# Storing substrate



## Tom_Austin (5 May 2018)

What's the best way to store used Tropica aquarium soil, should it be dried or stored wet/damp for use later on?

Thanks


----------



## Konsa (5 May 2018)

Hi 
It will be better to dry it.


----------



## Tom_Austin (5 May 2018)

Cheers Konsa.

Would airtight container be best for long term storage?


----------



## Zeus. (5 May 2018)

Agree with Konsa, best drying it out otherwise mould will grow on it. Then a sealed container or bag will prevent it drawing moisture in. Not sure how mush of a dessicant AS is. 
Having said that I just stuck my excess AS back in the bag and put it in the garage


----------



## Finn (5 May 2018)

I would actually advise against drying it, but definitely put it in something sealed. Drying may be viable if only doing so once, however because of the material and how it's made (low temperature fired clay) it's liable to disintegrate far more rapidly from any repeated wetting and drying which would cause unnecessary expansion and contraction in the pellets, thus the reason why aqua soil products are supplied with a bit of moisture in them to begin with. I personally wouldn't worry about mould as if any appears it would die off once it's submerged.


----------



## Zeus. (5 May 2018)

Finn said:


> I would actually advise against drying it, but definitely put it in something sealed. Drying may be viable if only doing so once, however because of the material and how it's made (low temperature fired clay) it's liable to disintegrate far more rapidly from any repeated wetting and drying which would cause unnecessary expansion and contraction in the pellets, thus the reason why aqua soil products are supplied with a bit of moisture in them to begin with. I personally wouldn't worry about mould as if any appears it would die off once it's submerged.

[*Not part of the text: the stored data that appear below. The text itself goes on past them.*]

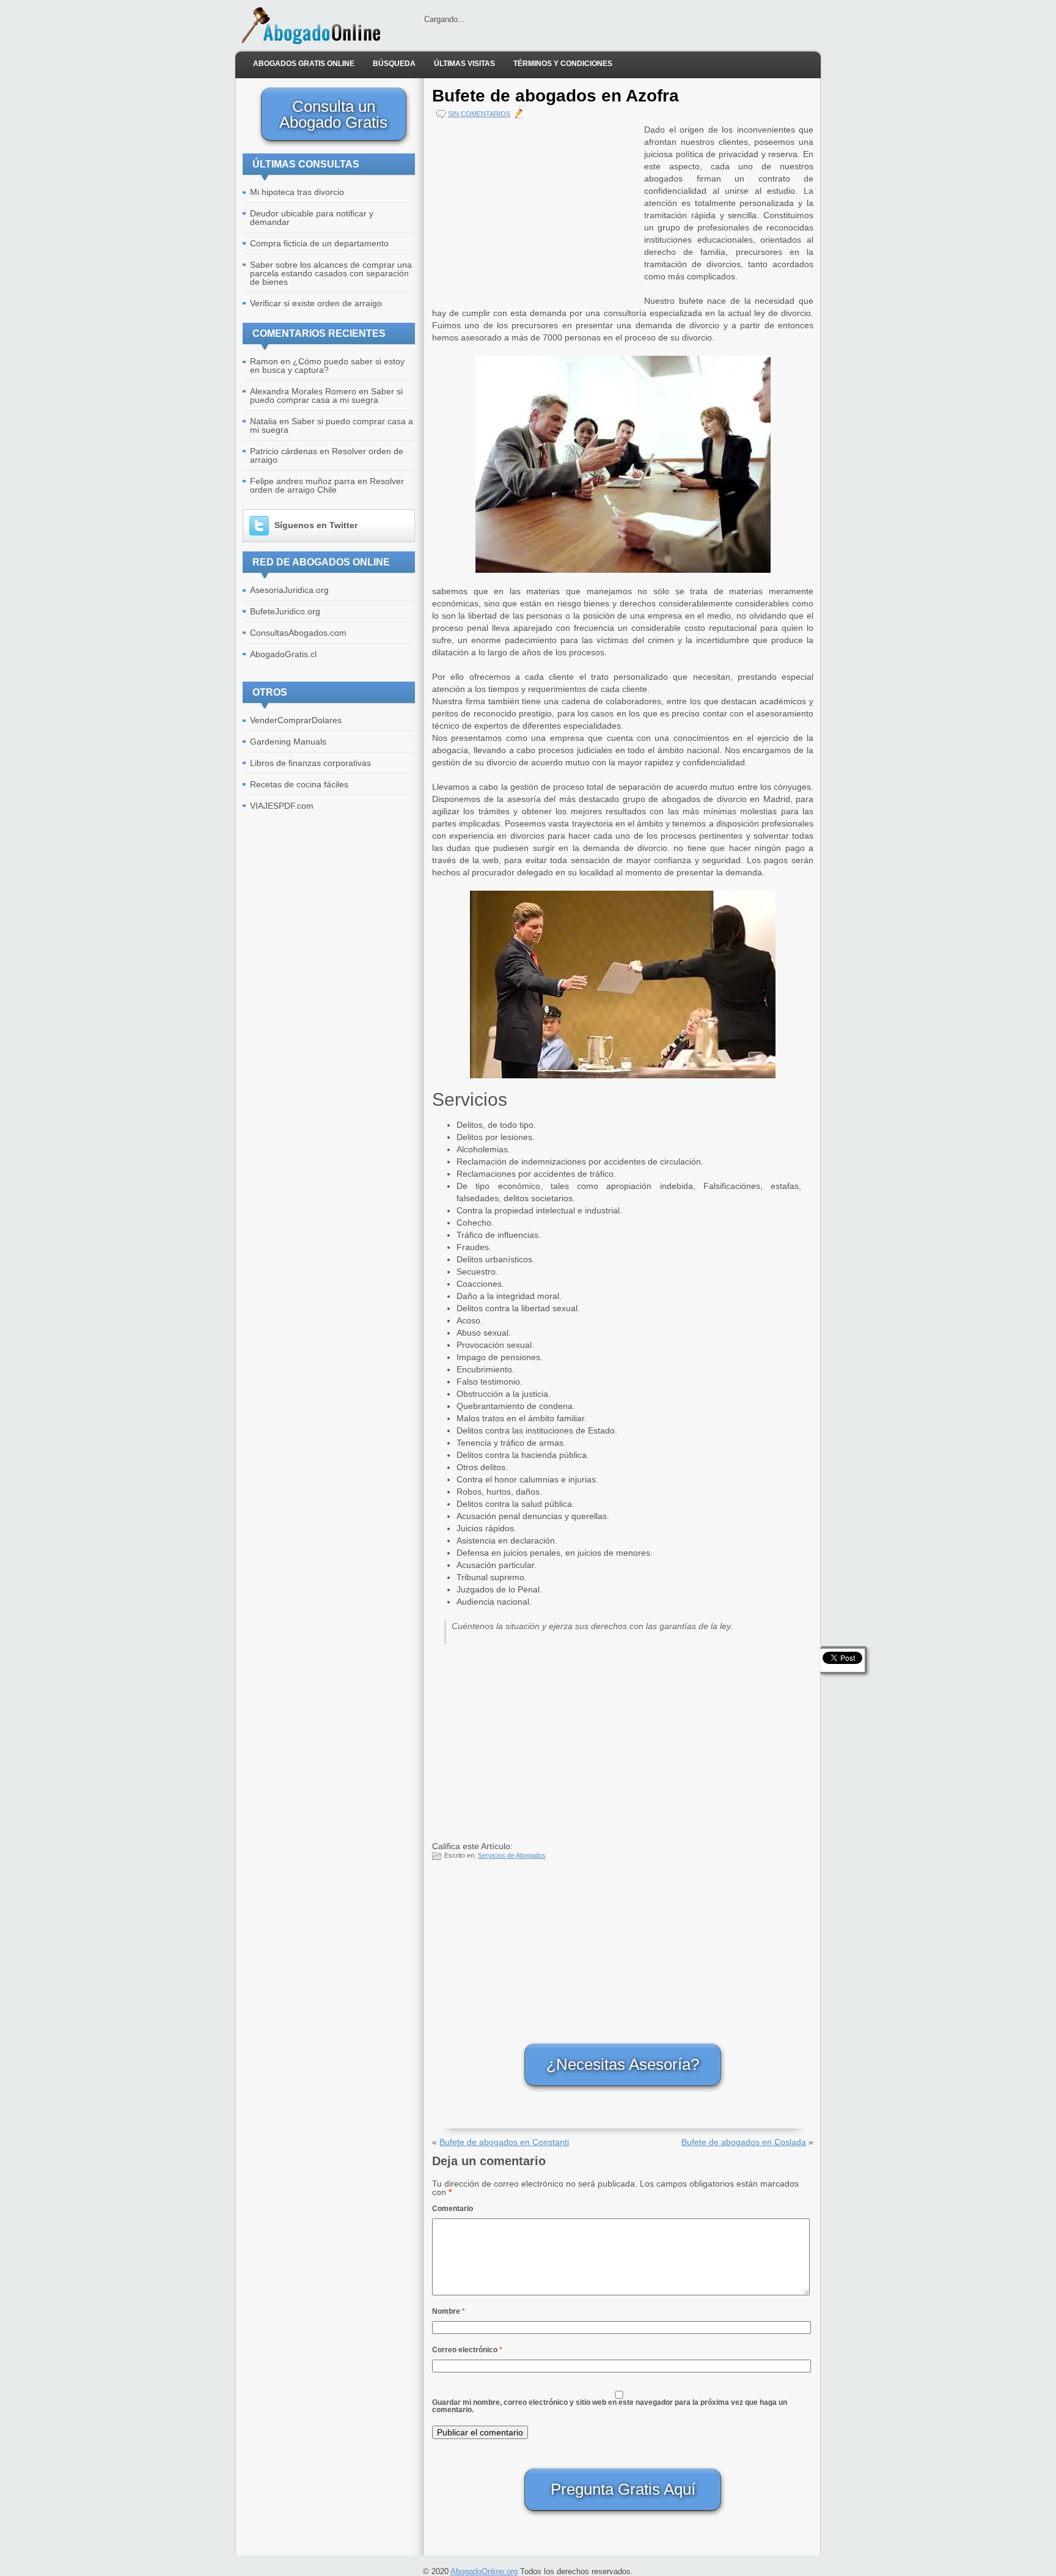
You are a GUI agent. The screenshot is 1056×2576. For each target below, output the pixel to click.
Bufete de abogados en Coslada (743, 2142)
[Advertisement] (535, 209)
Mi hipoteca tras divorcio (297, 192)
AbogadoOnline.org (484, 2571)
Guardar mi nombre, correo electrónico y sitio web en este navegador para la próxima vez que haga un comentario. (609, 2406)
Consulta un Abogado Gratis (333, 114)
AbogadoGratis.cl (283, 654)
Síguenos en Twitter (316, 525)
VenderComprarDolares (296, 720)
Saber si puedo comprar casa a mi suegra (326, 395)
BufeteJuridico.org (285, 611)
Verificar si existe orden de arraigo (316, 303)
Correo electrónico (467, 2350)
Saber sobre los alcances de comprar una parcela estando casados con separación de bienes (331, 273)
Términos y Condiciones (562, 63)
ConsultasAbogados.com (298, 633)
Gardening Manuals (288, 741)
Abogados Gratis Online (303, 63)
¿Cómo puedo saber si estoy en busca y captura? (327, 365)
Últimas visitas (464, 63)
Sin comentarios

Never thought about the srinking and expanding from wet to dry.


----------



## Finn (5 May 2018)

You've definitely got better things to think about mate  Keeps me out of trouble I suppose


----------



## Zeus. (5 May 2018)

But better to have all aspects covered. Which is why it is good to share our thoughts and opinions as we all learn more when we share.


----------



## Tom_Austin (5 May 2018)

Finn said:


> I would actually advise against drying it, but definitely put it in something sealed. Drying may be viable if only doing so once, however because of the material and how it's made (low temperature fired clay) it's liable to disintegrate far more rapidly from any repeated wetting and drying which would cause unnecessary expansion and contraction in the pellets, thus the reason why aqua soil products are supplied with a bit of moisture in them to begin with. I personally wouldn't worry about mould as if any appears it would die off once it's submerged.



Cheers all 

Makes sense, will probably try this method.


----------